RESCHEDULED TO AUGUST 27
Eileen Gray has received widespread acclaim as one of the most accomplished woman designers of the twentieth century and one of the few women to practice architecture in France between the World Wars. Yet, despite her fame that largely came posthumously, Gray’s career, and in particular the legitimacy of her independent work as an architect, has endured extensive scrutiny.
In our second webinar in this series about Gray, Cloé Pitiot and Nina Stritzler-Levine, the co-organizers of the exhibition Eileen Gray at the Bard Graduate Center, will explicate and respond to the prevailing issues surrounding Gray and architecture. They will discuss the exhibition’s presentation of Gray as an architect and share their thoughts on the challenges associated with resolving some of the unanswered questions about her work. Among the most important of these issues is distinguishing the specific creative roles Gray and Romanian architect Jean Badovici each played in their collaborative projects which include E 1027 and the lesser-known residences at Vézelay, an artist community outside Paris. The discussion will also consider Tempe a Pailla and Lou Pérou, the houses Gray designed for herself in the south of France, as well as the unrealized modern and vernacular projects of the 1930s and late 1940s.
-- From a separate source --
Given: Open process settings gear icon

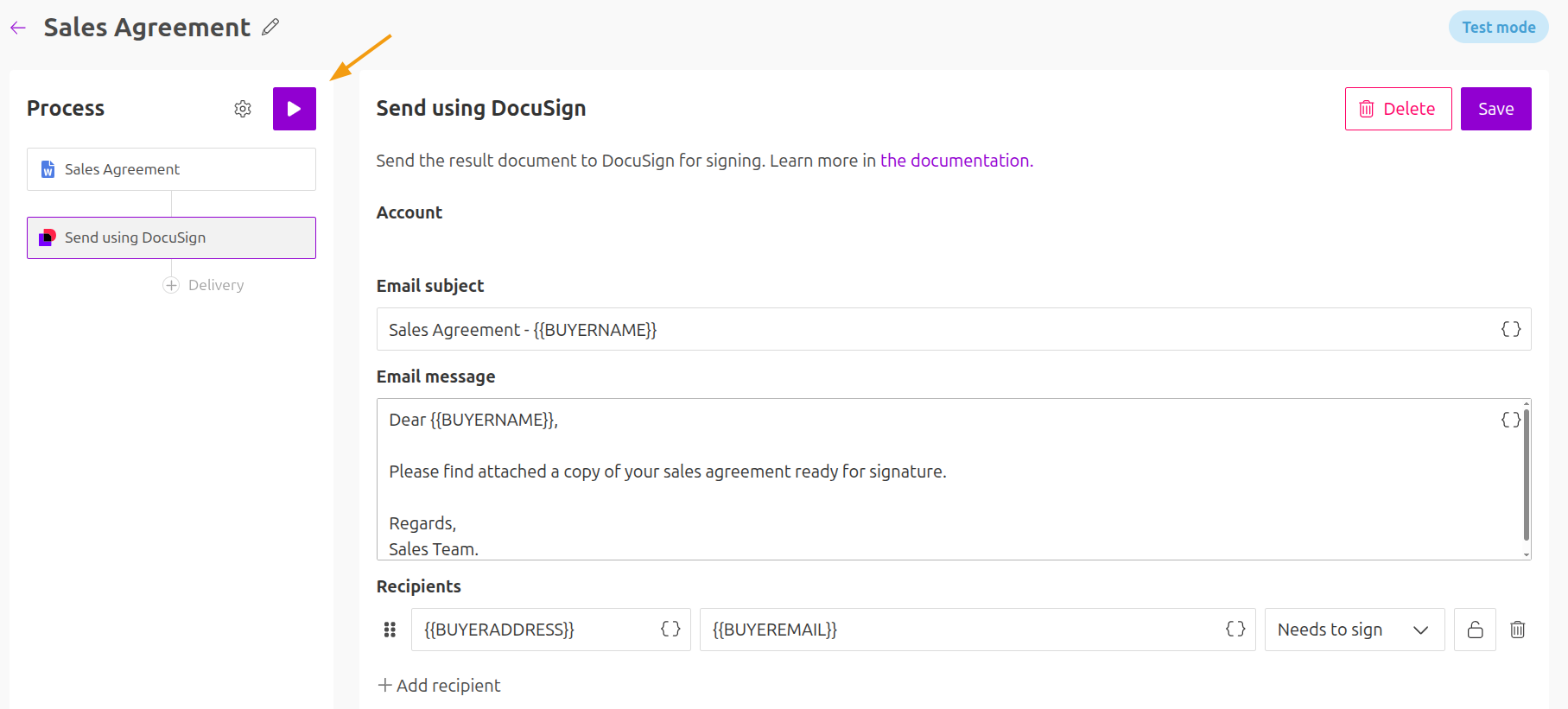Looking at the screenshot, I should (243, 109).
Please register here, and the zoom link will be emailed to you one day prior to the event.
Meet the Speakers:
Cloé Pitiot is the curator of Art nouveau, Art déco, and modern and contemporary design at the Musée des Arts Décoratifs, Paris. Prior to that role she served as curator of design at the Centre Pompidou. In 2013, she curated Eileen Gray at Centre Pompidou and Eileen Gray: Architect Designer Painter at the Irish Museum of Modern Art. In 2016, she directed Pierre Paulin at Centre Pompidou. In 2017, she opened Éloge de la couleur at La Piscine in Roubaix and Eileen Gray, une architecture de l’intime in Cap Moderne near the Villa E 1027 in Roquebrune-Cap-Martin. Her 2018 exhibition Modern Couples at Pompidou Metz will travel to London in October. She has taught at the Ensci and at the University of Paris 1 Panthéon-Sorbonne, holds a PhD in the History of Contemporary Architecture from the University of Paris 1 Panthéon-Sorbonne, and is a government-certified (DPLG) architect.